A Vibo Valentia, come in Calabria e in molte parti del Paese, si protesta spesso. Si protesta per il lavoro che manca, per le stabilizzazioni che non arrivano, contro la ’ndrangheta e le mafie, per affermare – giustamente – il principio della legalità. Ma c’è un terreno sul quale l’indignazione si spegne, e il coraggio si fa improvvisamente timido: quello della sanità.
Il coraggio selettivo delle piazze
Il coraggio selettivo delle piazze
Si marcia senza esitazioni per stare accanto alle forze dell’ordine, si riempiono le strade per sostenere magistrati che combattono la criminalità organizzata, si pronuncia con forza la parola ’ndrangheta. Tutto sacrosanto. Ma quando si tratta di difendere il diritto alle cure, di denunciare ospedali svuotati, reparti chiusi, liste d’attesa infinite, allora no. Allora il territorio si ritrae. Eppure il disastro sanitario non è meno grave, né meno violento. Colpisce i più fragili, gli anziani, i malati cronici, chi non ha voce. È una ferita quotidiana, silenziosa, che non fa titoli roboanti ma consuma dignità e diritti.

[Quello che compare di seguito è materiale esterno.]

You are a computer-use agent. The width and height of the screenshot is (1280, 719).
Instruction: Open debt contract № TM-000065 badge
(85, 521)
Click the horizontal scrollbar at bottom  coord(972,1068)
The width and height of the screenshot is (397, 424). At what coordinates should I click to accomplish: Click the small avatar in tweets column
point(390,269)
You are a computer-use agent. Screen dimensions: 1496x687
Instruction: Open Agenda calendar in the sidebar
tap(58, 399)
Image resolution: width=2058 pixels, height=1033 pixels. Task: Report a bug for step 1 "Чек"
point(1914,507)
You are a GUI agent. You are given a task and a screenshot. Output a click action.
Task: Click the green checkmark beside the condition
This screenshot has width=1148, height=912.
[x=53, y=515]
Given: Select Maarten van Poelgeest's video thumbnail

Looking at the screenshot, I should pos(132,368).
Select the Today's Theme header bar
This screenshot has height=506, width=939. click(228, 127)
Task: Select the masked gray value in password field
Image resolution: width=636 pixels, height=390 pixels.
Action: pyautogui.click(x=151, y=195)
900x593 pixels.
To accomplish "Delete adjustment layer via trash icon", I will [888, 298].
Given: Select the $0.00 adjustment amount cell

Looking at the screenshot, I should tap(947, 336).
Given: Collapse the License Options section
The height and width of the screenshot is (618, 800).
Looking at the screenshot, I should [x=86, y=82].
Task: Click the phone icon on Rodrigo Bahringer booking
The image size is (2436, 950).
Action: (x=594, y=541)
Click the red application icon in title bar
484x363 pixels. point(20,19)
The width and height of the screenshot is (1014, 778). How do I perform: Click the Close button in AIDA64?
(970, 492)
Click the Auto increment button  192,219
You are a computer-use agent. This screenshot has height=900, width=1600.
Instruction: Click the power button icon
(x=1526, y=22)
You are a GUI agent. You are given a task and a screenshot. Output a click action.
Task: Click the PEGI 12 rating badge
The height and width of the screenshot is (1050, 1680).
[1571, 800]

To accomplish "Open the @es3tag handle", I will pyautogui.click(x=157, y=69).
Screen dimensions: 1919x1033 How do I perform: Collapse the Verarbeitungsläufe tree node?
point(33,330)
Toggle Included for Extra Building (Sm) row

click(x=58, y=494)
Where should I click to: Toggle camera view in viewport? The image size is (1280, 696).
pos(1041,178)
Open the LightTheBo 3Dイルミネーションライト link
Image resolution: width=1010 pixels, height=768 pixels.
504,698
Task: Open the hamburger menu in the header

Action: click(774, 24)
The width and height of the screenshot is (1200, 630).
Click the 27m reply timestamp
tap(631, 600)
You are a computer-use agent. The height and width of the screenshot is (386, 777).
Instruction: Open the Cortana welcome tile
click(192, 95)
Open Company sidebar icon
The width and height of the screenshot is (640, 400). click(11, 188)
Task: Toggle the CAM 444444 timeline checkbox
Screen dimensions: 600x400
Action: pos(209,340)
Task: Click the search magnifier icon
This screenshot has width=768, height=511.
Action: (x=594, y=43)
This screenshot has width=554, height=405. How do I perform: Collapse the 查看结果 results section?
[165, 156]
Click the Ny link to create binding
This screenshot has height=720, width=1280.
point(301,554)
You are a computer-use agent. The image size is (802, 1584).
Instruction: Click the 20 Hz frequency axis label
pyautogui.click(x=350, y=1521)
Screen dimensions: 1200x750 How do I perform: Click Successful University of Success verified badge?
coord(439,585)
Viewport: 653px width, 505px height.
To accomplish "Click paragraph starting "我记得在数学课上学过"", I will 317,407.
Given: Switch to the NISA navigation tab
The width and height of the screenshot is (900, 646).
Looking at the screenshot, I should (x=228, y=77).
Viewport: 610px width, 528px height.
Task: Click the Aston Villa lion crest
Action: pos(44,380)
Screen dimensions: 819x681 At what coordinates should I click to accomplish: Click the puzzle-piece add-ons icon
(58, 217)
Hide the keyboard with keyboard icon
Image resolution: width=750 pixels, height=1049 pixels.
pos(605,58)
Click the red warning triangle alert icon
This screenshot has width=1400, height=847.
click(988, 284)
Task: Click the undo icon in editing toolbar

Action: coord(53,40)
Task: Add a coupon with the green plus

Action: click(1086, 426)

La manifestazione ignorata
Lo si è visto chiaramente alla recente manifestazione di Vibo Valentia, promossa da comitati civici e associazioni, culminata con la presentazione di denunce querela ai Carabinieri. Un atto forte, raro, unico, coraggioso. Eppure, accanto a quei cittadini, mancava l’“esercito” delle associazioni che abitualmente affollano il Forum del terzo settore. Assenti. Invisibili. Rimaste comodamente a casa. Perché? Scatole vuote o ancora più grave è prevalsa la paura di metterci la faccia? Timore di disturbare equilibri delicati? O semplice convenienza?
La sanità dei favori
C’è una verità scomoda che in pochi vogliono ammettere: da queste parti la sanità spesso non è un diritto, ma una relazione. Funziona se conosci qualcuno, se puoi chiamare il politico di turno, il medico “amico”, il contatto giusto in pronto soccorso. Altrimenti rischi di restare ore su una barella, su una sedia, nell’indifferenza. Questo sistema fa comodo a molti. Fa comodo al politico che “intercede”, al medico che visita fuori orario, al meccanismo clientelare che si nutre di riconoscenza e silenzi. Ma fa malissimo ai cittadini onesti, a chi non ha santi in paradiso, a chi crede che la salute non debba essere barattata.
Il diritto che non fa rumore
La sanità non mobilita perché smaschera ipocrisie profonde. Perché costringe a guardarsi allo specchio. Perché mette in discussione un sistema di potere che non si regge sulla violenza mafiosa, ma sull’assuefazione, sulla dipendenza, sull’indifferenza. E così accade l’impensabile: un territorio capace di indignarsi contro la criminalità organizzata rinuncia a difendere i propri diritti fondamentali. Accetta che le cure diventino dominio della politica e, sempre più spesso, del privato.
Finché non si avrà il coraggio di scendere in piazza anche per la salute, con la stessa forza con cui si invoca la legalità, questa terra continuerà a perdere pezzi. Perché non c’è legalità senza diritti, e non c’è diritto più elementare di quello a curarsi.